The BAM @PG line in rustar was content-free - just @PG\tID:rustar-aligner, no PN, VN, or CL fields. Downstream provenance tools (MultiQC program-version table, dx-toolkit lineage tracking, internal QC dashboards) end up with a blank entry where STAR shows a fully populated record.
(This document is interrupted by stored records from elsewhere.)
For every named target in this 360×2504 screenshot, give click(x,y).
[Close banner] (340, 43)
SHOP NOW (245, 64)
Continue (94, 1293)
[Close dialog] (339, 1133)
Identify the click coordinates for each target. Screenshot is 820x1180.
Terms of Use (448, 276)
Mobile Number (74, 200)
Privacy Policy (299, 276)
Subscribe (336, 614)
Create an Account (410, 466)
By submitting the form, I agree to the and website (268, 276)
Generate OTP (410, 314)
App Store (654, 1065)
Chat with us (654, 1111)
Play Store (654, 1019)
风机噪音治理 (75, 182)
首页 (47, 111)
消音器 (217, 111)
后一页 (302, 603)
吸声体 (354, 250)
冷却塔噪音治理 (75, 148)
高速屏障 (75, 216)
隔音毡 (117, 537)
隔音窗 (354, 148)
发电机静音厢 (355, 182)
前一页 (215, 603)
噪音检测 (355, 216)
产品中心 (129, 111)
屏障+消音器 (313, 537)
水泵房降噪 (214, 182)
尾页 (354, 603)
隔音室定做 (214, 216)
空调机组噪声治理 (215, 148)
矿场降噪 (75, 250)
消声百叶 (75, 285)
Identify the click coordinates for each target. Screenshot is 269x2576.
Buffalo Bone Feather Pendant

This PR expands the @PG line to match STAR's format and the SAM spec §1.3 conventions:

@PG\tID:rustar-aligner\tPN:rustar-aligner\tVN:<cargo pkg version>\tCL:<command line>

The full command line is captured via std::env::args() in main.rs before clap consumes it, then threaded into Parameters via a new #[arg(skip)] field (command_line: Option<String>) so it reaches build_sam_header_from_refs in src/io/sam.rs. Version comes from env!("CARGO_PKG_VERSION") at compile time. When command_line is None (e.g. library use, internal callers), CL falls back to "rustar-aligner" so the field is still non-empty.

Scope

This addresses only Gap 1 of #33 (the @PG content). Gap 2 (AS value divergence on ~2.4% of identical-CIGAR records) is left to a separate investigation since its root cause appears to overlap with #27 (sjdb seeding).

Test plan

  • New unit test test_build_sam_header_pg_line_populated asserts the @PG line carries PN:rustar-aligner, VN:<cargo pkg version>, and CL:<expected command line>
  • New unit test test_build_sam_header_pg_line_default_cl_when_unset covers the command_line = None fallback so CL is still non-empty
  • All 385 existing lib tests still pass (no test asserted the prior content-free format)
  • cargo build
  • cargo clippy --lib -- -D warnings clean
  • cargo fmt --check clean

Refs #33 (Gap 1 only)

Per SAM spec §1.3, the @pg line conventionally carries PN (program name),
VN (version), and CL (command line) alongside ID. rustar was emitting
only ID:rustar-aligner, leaving downstream provenance tools (MultiQC's
program-version table, dx-toolkit lineage tracking) with a blank entry.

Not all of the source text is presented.